Sua filha biológica mais nova, de 9 anos, foi fundamental para adaptar o irmão. "Eles brincavam muito e tudo acabou sendo fácil." Zé Maria já tem 10 anos e hoje estuda e freqüenta escolinha de futebol. "Ele é uma criança paciente, tranqüila e trouxe algo novo para nossa família." R.C.

As adoções de crianças em São Paulo não só aumentaram no ano passado, como apresentaram mudanças de perfil. A resistência de casais a acolher crianças mais velhas ou de cor negra e parda - e mesmo a adotar irmãos - caiu, confirmando uma tendência observada por órgãos e entidades que lidam com adoção.
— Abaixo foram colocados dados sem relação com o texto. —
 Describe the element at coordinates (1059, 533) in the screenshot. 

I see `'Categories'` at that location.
"A quantidade de crianças adotadas tem crescido, mas o mais importante é a mudança que está ocorrendo no perfil", afirma o juiz-corregedor Reinaldo Torres de Carvalho, secretário-geral da Comissão Estadual Judiciária de Adoção Internacional (Cejai).

A média mensal de adoções em São Paulo passou de 273 em 2004 para 311 em 2005, um crescimento de 14%. Nos últimos cinco anos, 18.343 adoções foram homologadas no Estado. De acordo com dados do Tribunal de Justiça, até outubro 1.742 pessoas ou casais passaram a integrar as listas, ante 1.444 inscritos em 2004. Em termos mensais, o crescimento no número de pretendentes chegou a 45%.
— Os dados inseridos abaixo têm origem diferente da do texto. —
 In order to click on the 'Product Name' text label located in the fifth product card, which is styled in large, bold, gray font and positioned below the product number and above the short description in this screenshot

Outra pesquisa recém-concluída pelo CeCif , ONG que trabalha com grupos de apoio à adoção, revela que os interessados ainda insistem em acolher crianças recém-nascidas e de no máximo 2 anos (68% dos casos), opção seguida pela faixa etária dos 2 aos 5 (27%) - e do sexo feminino. Mas, embora a grande maioria ainda prefira os brancos (71%), o número de pretendentes que não fazem restrições de cor ou de raça cresceu 14,5%.

A oferta de crianças entra em uma espécie de funil. "Ao contrário do que muita gente imagina, o número de brasileiros dispostos a adotar é suficiente para resolver de vez o problema", garante Gabriela Schreiner, coordenadora da CeCif. "Em São Paulo a lista de interessados é cerca de dez vezes maior do que o número de crianças."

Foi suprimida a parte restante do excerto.